By 1812Blockhouse

When it was finished in 1929, the Park Avenue Baptist Church building was referred to as “one of the most beautiful churches in Ohio.”

Still standing at 296 Park Avenue West and now home to a Christian congregation known as MOSAIC, the structure has long been unique to the community. When it was built, it housed the only local Baptist church and it also reflected an architectural style which was not seen in other Mansfield religious buildings before or since.

The congregation of Market Street Baptist Church built their large, brick, two-towered church at the northwest corner of then-Market and Walnut Streets in 1863, in the middle of the Civil War. It served them well until 1928, when the congregation accepted a purchase offer by Farmers Bank and decided to build some distance to the west. That corner became the location for the Farmers Bank Building, previously profiled in our Landmark of Mansfield series.

Those funds joined with others on hand to give what was then Park Avenue Baptist Church the opportunity to go “all out” on their new building. At a cost of $205,000, the structure was designed along English church models and built of variegated Bedford limestone with Gothic detailing. The firm of Althouse and Jones was at the top of their game in designing Park Avenue Baptist, as the detailing closely adheres to traditional style guidelines. It was built by Simon Small and Sons, the Mansfield firm responsible for many of the city’s larger stone construction projects.

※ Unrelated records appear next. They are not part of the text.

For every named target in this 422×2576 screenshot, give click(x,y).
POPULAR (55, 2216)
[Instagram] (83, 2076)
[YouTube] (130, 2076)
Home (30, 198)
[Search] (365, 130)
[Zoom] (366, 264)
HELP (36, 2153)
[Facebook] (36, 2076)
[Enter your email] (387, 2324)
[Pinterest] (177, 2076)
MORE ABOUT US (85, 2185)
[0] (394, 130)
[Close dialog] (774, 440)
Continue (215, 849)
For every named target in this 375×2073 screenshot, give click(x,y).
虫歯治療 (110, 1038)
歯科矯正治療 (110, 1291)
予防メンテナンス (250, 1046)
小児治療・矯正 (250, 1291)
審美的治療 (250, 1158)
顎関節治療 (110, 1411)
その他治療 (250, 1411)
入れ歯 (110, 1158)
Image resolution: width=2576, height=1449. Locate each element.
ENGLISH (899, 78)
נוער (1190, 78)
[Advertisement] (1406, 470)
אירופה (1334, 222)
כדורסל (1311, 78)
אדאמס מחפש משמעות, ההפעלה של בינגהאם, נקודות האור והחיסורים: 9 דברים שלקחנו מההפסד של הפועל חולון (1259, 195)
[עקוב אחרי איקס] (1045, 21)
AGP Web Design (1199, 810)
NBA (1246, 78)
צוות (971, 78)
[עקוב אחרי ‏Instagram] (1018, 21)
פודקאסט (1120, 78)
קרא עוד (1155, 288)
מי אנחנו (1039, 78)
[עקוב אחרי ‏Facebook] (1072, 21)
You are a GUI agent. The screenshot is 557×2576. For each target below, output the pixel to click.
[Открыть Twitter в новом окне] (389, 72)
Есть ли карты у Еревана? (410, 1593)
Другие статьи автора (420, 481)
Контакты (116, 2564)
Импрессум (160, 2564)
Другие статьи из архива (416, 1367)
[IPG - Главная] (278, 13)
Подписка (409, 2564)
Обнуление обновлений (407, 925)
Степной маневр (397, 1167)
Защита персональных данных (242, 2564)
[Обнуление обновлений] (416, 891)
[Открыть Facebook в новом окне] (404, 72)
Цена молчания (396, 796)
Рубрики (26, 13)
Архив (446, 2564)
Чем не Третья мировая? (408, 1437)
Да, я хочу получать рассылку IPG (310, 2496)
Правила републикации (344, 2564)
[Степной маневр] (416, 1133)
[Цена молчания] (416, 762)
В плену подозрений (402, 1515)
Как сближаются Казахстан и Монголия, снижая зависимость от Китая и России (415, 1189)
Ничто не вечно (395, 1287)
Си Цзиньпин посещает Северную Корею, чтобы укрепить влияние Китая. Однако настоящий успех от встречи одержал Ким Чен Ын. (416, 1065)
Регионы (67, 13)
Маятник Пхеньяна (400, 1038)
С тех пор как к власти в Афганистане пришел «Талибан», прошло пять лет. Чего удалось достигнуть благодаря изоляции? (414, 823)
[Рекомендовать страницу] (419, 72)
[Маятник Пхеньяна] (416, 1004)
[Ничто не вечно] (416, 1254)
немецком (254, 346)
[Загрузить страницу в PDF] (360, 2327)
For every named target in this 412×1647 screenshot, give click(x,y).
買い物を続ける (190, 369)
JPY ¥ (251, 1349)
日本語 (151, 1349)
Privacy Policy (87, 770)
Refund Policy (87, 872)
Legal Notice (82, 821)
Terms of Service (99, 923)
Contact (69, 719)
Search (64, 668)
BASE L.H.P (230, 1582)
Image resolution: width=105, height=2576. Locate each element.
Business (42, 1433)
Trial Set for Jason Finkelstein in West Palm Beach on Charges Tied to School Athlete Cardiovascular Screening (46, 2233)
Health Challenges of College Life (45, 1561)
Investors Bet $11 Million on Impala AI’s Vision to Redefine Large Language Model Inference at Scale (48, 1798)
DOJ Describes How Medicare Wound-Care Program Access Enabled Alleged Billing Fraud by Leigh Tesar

The interior was finished in the Jacobean style, with stained glass windows, vaulted arches, and ceiling murals. It also boasted a brand-new $12,000 Skinner organ at its dedication; the service that day included a sermon by the minister of the Tremont Baptist Church in Boston. The educational wing housed 47 rooms with a capacity of 600 church school attendees.

Park Avenue Baptist Church was added to the National Register of Historic Places in 1983.